Do you think rituals are important in a marriage ceremony?
Rituals are a very important part of a marriage because they take our heightened emotional experiences and tie them to a specific act, making the memory stand out in our minds. For example, I drank many glasses of wine before my own wedding, and had enjoyed many toasts, but none were quite so meaningful as when my husband and I shared our second glass of wine in our Jewish wedding ceremony. The wine was that much sweeter, the memory more lingering, because of the ritual with that moment. This said rituals do not have to be religious in nature. Many couples that I work with borrow from other religious traditions, cultures and moments in history to create the experience that will be most meaningful for them.
What rituals have you seen or suggested to couples?
I love it when couples come to me with an idea of a ritual, and then we work together to make it unique for them. For example, one couple I’m working with now enjoys food and cooking together. They wanted to incorporate the idea of the gifts of wine, bread, and salt into the wedding (in short, to wish that the couple will never thirst for friendship, will never have hunger for want or desire, and that while0Alife may present challenges, these challenges will make us better). So for them, we took it one step further and incorporated specific wines, breads and spices prepared by friends, which allowed them to share this moment in a different way with those they are close to.
What advice would you give to couples planning their wedding ceremony?

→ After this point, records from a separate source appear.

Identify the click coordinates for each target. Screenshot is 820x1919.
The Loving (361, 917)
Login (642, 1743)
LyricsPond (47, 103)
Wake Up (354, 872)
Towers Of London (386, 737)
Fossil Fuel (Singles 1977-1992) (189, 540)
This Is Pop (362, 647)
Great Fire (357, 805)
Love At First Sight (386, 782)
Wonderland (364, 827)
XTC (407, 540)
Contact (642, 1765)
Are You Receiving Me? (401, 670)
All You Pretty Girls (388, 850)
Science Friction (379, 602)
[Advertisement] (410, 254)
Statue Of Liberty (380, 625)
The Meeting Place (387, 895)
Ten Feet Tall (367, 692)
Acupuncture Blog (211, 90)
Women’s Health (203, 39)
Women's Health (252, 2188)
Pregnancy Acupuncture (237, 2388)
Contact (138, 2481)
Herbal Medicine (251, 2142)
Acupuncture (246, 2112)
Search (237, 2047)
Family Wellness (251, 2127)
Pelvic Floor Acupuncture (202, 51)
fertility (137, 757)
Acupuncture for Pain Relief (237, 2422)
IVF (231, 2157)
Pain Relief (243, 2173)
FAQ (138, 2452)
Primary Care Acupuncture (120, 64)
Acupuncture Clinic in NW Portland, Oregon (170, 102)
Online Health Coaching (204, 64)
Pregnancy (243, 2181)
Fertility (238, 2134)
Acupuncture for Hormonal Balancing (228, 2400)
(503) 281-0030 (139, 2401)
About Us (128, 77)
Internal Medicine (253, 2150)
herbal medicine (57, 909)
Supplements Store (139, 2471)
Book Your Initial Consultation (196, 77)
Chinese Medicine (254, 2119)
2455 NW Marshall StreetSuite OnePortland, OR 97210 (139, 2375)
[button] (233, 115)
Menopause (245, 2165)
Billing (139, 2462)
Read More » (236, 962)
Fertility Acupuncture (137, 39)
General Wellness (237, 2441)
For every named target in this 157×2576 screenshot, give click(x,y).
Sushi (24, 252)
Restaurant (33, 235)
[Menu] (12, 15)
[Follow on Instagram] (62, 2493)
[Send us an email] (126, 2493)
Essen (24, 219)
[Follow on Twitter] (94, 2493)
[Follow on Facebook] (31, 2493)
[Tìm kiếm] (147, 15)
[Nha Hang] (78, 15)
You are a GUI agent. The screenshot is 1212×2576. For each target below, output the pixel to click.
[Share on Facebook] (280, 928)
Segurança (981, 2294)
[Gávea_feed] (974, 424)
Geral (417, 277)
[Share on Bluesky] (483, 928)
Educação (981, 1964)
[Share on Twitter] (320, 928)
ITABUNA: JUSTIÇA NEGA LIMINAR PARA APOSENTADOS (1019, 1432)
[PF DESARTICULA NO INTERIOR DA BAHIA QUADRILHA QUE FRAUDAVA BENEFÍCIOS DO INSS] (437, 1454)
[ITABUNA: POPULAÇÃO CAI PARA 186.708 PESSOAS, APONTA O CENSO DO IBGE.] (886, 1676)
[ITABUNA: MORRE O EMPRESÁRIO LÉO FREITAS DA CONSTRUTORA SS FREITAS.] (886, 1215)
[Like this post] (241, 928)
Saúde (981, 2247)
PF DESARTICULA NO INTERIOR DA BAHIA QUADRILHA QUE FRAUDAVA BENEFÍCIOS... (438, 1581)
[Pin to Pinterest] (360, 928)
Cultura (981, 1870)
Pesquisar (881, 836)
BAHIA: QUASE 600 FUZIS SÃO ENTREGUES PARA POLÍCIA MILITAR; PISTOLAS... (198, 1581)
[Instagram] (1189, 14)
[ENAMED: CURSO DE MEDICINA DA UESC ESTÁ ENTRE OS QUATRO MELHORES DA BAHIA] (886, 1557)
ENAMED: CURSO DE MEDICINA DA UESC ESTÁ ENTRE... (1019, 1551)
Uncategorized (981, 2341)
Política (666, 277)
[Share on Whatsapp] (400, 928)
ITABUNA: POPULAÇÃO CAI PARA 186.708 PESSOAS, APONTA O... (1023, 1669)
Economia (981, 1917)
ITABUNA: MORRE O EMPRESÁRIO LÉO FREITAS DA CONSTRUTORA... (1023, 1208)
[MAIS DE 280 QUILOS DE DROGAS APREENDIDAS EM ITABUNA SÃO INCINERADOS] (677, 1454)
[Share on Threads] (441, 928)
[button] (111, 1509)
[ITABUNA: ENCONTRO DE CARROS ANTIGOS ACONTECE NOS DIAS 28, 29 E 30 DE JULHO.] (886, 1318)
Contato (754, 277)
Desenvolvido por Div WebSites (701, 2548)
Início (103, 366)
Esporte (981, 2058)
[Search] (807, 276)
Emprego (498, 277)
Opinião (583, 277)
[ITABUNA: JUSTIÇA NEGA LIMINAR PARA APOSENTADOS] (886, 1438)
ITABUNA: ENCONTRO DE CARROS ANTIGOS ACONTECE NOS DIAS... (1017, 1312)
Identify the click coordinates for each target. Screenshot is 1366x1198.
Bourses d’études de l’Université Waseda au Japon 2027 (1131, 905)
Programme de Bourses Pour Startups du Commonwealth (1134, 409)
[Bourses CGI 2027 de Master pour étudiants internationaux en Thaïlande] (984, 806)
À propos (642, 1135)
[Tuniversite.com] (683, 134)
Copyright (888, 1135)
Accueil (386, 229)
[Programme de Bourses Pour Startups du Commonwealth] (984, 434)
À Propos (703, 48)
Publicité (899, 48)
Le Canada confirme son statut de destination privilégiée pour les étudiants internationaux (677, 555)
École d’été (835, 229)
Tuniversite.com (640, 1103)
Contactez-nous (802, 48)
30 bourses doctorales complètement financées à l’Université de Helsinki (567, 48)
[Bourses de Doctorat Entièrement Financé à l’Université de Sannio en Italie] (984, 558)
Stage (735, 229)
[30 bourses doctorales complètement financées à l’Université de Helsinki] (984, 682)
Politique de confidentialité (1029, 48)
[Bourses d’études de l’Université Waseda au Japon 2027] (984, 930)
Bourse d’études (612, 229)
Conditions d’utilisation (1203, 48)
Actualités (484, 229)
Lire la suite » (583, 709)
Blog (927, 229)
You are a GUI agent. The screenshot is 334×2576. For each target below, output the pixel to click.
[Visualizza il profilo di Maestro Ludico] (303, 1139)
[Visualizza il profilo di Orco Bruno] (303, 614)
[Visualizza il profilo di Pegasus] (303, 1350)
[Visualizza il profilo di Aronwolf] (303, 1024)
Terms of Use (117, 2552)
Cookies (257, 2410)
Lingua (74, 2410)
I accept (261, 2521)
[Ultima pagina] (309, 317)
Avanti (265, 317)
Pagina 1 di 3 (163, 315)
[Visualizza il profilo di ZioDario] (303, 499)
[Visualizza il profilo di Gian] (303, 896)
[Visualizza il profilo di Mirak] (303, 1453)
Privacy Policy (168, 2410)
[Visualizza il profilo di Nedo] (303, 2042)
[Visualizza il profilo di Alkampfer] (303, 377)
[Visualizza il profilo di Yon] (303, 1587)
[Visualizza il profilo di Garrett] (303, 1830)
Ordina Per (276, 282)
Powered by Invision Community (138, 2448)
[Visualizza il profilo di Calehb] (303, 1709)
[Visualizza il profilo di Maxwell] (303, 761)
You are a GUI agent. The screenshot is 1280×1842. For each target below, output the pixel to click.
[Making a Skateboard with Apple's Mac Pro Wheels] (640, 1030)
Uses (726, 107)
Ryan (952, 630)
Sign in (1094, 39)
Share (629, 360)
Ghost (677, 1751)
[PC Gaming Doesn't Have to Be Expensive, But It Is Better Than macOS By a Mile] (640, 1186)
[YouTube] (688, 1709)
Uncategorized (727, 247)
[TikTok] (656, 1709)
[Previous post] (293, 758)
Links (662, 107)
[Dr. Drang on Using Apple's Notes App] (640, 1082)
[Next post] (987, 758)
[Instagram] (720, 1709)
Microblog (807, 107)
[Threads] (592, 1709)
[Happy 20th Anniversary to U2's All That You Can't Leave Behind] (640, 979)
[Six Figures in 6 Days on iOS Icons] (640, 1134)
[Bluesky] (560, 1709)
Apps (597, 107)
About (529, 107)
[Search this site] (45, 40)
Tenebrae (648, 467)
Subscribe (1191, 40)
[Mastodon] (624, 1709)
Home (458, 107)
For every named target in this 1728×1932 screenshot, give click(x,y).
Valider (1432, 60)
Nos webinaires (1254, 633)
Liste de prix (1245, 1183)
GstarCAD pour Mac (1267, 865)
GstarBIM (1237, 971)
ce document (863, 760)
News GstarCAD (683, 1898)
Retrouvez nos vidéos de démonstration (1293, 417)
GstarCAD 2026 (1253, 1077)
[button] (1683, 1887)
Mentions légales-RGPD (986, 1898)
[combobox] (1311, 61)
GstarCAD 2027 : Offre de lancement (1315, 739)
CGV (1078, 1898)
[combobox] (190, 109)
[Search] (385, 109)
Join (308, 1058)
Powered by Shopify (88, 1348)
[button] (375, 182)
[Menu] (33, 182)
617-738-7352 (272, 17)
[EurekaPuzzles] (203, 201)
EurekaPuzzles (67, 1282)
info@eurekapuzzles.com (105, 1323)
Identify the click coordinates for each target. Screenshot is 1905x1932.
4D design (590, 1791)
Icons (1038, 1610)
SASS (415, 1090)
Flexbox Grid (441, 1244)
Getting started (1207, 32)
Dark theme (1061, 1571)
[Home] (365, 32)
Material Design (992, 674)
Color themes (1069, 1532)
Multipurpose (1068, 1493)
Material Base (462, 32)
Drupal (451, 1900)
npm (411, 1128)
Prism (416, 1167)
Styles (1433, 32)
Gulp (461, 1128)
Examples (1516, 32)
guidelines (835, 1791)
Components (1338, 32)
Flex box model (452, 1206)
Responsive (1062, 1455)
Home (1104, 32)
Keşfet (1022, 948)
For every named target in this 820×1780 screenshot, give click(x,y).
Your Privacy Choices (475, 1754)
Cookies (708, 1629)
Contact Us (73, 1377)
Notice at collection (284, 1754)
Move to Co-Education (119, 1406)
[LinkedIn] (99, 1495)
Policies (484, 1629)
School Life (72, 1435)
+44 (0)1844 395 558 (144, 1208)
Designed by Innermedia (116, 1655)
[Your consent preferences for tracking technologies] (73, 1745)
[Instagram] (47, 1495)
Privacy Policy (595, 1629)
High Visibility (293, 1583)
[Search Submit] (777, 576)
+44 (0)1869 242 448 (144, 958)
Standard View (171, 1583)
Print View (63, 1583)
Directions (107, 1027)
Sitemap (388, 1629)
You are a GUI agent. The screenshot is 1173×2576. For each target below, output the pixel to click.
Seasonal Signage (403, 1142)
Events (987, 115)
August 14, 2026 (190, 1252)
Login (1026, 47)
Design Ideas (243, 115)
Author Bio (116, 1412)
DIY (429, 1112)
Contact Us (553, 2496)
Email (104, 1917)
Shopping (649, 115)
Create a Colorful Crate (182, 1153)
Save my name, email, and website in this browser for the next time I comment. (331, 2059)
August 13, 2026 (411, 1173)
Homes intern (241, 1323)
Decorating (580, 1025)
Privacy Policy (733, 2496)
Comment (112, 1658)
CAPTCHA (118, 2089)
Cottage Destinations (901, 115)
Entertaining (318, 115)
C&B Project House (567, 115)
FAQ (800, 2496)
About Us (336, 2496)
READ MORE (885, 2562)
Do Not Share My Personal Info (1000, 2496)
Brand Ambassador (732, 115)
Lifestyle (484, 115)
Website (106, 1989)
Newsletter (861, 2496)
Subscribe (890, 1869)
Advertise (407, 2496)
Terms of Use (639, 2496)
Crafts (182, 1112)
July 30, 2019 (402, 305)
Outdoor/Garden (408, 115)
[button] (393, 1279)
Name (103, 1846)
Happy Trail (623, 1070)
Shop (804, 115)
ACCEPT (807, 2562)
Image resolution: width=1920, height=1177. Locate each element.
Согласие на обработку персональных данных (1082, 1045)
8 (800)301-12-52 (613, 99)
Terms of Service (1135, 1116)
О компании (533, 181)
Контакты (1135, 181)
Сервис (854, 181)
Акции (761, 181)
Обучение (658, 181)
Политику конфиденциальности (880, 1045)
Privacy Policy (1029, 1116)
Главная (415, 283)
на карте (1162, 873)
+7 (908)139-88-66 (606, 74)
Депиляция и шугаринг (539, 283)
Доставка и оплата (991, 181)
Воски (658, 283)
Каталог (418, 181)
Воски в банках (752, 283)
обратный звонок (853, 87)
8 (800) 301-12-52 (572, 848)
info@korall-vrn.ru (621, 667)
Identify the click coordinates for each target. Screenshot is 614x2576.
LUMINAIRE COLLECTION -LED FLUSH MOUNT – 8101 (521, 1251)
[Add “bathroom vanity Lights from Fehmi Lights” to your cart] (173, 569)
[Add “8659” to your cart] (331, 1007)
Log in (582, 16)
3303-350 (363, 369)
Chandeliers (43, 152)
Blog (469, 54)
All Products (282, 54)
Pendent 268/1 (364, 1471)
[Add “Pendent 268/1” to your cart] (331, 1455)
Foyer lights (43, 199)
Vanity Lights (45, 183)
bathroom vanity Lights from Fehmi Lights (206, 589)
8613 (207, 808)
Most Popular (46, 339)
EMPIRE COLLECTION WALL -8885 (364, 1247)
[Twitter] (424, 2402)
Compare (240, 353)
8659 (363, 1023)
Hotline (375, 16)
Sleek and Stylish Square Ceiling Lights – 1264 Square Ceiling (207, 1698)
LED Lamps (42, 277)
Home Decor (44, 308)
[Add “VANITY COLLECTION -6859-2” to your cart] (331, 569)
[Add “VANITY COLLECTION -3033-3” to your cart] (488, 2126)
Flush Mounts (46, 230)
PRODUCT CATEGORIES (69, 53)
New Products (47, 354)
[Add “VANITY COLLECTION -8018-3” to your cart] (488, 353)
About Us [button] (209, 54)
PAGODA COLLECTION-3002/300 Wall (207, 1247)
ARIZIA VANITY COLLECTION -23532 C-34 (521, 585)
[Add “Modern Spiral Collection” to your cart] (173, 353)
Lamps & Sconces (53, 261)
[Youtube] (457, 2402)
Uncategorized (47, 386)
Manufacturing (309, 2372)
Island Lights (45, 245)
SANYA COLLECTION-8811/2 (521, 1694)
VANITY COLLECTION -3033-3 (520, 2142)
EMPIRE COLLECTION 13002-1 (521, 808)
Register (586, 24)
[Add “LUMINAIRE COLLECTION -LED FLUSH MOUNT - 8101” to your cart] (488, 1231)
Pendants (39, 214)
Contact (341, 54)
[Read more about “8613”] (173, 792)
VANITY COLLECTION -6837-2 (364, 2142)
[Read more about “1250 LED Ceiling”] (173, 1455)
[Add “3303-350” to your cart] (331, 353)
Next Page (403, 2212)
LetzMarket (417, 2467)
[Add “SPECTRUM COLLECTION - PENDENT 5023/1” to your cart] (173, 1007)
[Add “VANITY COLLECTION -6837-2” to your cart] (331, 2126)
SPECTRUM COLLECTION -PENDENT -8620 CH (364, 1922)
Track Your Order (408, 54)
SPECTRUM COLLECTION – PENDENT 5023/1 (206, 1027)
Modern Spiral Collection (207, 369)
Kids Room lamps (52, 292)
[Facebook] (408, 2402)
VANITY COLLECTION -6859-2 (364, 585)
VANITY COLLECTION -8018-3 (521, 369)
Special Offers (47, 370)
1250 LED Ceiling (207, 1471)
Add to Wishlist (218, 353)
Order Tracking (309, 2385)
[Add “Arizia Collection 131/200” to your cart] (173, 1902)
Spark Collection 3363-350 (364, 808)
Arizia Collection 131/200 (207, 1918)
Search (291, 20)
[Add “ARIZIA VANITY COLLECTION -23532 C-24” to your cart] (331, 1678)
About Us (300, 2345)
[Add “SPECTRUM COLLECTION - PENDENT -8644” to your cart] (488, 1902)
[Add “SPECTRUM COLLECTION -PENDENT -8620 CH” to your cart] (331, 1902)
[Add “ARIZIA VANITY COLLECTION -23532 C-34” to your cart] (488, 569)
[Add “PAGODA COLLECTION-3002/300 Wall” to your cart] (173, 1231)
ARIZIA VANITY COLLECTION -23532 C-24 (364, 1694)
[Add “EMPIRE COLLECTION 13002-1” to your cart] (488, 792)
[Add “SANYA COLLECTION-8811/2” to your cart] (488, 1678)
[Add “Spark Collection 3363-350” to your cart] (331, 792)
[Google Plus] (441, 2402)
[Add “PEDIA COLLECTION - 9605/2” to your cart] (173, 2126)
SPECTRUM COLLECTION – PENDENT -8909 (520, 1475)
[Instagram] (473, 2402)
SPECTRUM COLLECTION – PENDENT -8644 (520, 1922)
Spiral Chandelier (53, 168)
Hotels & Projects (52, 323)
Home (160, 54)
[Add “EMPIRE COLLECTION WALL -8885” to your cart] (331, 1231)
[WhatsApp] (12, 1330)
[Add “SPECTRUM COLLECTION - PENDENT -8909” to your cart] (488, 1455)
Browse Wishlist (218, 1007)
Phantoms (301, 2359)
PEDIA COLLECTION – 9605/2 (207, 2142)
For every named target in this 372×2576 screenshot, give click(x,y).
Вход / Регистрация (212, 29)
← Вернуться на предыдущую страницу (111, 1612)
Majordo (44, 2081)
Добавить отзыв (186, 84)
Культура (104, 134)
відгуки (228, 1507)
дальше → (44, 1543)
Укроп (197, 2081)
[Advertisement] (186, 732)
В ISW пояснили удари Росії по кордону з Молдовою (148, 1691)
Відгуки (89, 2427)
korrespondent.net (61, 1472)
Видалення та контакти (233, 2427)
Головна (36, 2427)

While I have had many couples disagree with me on this one, I believe that weddings are not just about the bride and groom, but about the community recognizing the couple as one family unit. This slight difference in perspective means that it is very important to me that the families (biological or spiritual) are supportive and engaged in the process, as well as the happy couple. Sometimes this means making an extra effort to be inclusive of traditions from both families, other times this means being more careful in word choices so as not to offend either party. And of course, the couple has to be happy, too. But to spend this extra effort now buys years of good will later, and ultimately, the wedding is just the beginning of a marriage, not an isolated event.